To fully implement SSL with the MongoDB driver, you must specify values for SSL connection properties in these two distinct ways:
First, you must specify values for SSL connection properties when creating a schema map with the Schema Tool. Specifically, in the Open Schema Map dialog, you must enter key-value pairs in the Connection Options field. (See Starting the Schema Tool for details.) These values must match the values you specify in the connection URL used by your JDBC application.
Note: When creating or opening a schema map, the Schema Tool accesses data from the server for the purpose of object mapping and generating column statistics. This process requires data to be transferred over networks, which can make data vulnerable to interception by unauthorized parties. To provide more secure transmission of data, you should consider implementing SSL.
Second, you must specify values for SSL connection properties in the connection URL used by your JDBC application. These values should match the values you specify when creating a schema map with the Schema Tool.
The following steps outline how to configure SSL encryption. These steps should be taken when you create a schema map with the Schema Tool and when you formulate the connection URL used by your application. Moreover, the connection property values specified in the Schema Tool must match the values specified in the connection URL used by your JDBC application.
Note: Connection hangs can occur when the driver is configured for SSL and the database server does not support SSL. You may want to set a login timeout using the LoginTimeout property to avoid problems when connecting to a server that does not support SSL.
To configure SSL encryption:
1. Set the EncryptionMethod property to SSL.
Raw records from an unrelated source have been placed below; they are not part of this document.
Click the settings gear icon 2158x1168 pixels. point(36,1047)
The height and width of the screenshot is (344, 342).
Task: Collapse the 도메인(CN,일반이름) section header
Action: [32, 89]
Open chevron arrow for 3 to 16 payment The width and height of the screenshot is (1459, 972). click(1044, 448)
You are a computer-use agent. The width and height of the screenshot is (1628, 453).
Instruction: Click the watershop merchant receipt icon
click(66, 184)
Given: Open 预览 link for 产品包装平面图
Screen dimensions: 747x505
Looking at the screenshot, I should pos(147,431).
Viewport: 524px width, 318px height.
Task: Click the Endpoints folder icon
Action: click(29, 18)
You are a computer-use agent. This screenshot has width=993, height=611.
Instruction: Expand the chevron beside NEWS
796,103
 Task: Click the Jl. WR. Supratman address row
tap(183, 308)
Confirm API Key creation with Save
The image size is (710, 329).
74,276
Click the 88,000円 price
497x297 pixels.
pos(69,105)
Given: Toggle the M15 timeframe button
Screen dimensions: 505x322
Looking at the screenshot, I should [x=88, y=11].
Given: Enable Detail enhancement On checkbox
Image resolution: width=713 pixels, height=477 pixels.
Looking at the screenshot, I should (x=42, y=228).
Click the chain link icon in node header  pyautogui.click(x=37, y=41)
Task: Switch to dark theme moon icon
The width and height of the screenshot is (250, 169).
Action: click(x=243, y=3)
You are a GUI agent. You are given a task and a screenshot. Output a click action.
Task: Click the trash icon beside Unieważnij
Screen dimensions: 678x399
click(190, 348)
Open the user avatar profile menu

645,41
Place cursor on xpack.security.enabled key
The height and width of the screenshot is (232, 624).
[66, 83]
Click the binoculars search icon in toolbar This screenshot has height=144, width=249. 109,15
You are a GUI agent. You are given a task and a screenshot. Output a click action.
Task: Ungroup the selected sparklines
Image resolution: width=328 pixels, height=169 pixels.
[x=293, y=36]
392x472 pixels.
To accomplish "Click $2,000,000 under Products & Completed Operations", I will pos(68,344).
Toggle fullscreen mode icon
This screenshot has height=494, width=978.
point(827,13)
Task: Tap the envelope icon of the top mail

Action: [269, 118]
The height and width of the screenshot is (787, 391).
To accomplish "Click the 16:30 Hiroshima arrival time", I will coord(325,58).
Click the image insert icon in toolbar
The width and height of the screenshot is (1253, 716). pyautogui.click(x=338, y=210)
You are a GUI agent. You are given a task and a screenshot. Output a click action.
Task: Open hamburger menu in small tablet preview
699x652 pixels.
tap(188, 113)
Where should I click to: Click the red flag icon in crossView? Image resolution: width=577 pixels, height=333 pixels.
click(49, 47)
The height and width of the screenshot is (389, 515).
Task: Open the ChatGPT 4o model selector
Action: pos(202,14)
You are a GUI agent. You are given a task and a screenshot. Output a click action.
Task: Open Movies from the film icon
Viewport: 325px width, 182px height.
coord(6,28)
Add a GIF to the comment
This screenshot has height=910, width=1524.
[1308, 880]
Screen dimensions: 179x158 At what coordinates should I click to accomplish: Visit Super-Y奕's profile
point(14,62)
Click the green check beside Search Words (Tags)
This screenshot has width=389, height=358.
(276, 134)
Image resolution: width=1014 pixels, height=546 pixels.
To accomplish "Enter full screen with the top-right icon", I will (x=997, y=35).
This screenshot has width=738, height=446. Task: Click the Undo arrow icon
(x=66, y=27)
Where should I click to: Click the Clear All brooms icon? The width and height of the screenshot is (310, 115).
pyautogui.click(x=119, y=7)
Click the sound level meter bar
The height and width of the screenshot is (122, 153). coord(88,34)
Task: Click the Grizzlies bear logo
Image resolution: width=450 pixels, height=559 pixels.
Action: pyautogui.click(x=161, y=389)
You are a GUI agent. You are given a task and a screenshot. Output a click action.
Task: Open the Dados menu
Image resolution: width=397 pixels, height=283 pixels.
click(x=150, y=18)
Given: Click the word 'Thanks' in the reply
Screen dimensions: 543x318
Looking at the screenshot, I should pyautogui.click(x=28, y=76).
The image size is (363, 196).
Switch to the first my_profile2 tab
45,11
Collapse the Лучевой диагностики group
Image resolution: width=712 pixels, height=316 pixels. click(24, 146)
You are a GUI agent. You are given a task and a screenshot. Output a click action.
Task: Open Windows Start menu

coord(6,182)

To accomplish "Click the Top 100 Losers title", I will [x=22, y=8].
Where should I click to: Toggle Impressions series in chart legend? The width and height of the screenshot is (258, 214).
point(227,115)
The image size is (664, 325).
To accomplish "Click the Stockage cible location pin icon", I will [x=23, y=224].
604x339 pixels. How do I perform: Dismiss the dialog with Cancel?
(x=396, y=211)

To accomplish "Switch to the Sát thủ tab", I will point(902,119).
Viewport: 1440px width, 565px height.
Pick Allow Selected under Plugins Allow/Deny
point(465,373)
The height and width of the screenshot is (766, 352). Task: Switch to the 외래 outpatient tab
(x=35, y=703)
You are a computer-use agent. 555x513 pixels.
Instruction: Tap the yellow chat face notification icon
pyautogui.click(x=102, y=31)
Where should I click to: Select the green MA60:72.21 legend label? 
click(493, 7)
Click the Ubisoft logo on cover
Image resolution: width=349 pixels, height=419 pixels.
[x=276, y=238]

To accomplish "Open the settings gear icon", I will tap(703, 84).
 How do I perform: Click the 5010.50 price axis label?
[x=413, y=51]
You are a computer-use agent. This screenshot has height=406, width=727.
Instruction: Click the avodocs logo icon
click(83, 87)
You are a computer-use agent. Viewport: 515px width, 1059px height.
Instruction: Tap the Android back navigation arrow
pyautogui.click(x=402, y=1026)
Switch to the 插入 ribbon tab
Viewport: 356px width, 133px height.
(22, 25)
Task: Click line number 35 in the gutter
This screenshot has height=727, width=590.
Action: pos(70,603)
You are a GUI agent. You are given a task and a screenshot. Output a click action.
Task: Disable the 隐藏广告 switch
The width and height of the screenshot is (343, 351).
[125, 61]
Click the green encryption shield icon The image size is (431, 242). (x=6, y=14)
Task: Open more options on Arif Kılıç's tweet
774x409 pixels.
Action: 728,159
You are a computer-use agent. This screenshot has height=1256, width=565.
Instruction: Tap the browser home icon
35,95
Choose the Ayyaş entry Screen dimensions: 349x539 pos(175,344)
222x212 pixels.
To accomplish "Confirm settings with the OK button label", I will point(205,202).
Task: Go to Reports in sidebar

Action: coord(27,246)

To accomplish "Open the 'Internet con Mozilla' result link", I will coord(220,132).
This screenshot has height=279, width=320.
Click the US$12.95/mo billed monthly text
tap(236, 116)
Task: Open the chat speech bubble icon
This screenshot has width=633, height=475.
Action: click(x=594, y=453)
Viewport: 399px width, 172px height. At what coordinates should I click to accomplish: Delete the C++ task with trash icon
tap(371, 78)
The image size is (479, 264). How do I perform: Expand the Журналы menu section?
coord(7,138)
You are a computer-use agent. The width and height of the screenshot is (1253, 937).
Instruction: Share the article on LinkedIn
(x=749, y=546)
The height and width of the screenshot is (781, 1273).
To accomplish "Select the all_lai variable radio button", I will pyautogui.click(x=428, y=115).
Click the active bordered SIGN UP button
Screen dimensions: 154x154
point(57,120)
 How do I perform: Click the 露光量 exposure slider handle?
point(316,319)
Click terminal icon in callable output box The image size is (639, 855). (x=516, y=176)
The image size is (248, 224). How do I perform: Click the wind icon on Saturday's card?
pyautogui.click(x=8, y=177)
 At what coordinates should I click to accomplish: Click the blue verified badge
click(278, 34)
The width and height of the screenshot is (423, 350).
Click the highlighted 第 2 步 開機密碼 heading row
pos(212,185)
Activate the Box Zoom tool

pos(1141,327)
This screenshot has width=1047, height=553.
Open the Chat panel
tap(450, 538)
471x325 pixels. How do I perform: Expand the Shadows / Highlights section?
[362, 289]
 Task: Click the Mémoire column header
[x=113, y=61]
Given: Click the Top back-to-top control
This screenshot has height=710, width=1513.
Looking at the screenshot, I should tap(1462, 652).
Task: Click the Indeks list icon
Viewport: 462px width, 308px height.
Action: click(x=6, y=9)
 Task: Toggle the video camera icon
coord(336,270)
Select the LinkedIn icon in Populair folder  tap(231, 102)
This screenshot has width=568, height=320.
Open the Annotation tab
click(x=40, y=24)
2. Specify the location and password of the truststore file used for SSL server authentication. Either set the TrustStore and TrustStorePassword properties or their corresponding Java system properties (javax.net.ssl.trustStore and javax.net.ssl.trustStorePassword, respectively).
3. To validate certificates sent by the database server, set the ValidateServerCertificate property to true.
4. Optionally, set the HostNameInCertificate property to a host name to be used to validate the certificate. The HostNameInCertificate property provides additional security against man-in-the-middle (MITM) attacks by ensuring that the server the driver is connecting to is the server that was requested.
5. If your database server is configured for SSL client authentication, configure your keystore information:
a. Specify the location and password of the keystore file. Either set the KeyStore and KeyStorePassword properties or their corresponding Java system properties (javax.net.ssl.keyStore and javax.net.ssl.keyStorePassword, respectively).
b. If any key entry in the keystore file is password-protected, set the KeyPassword property to the key password.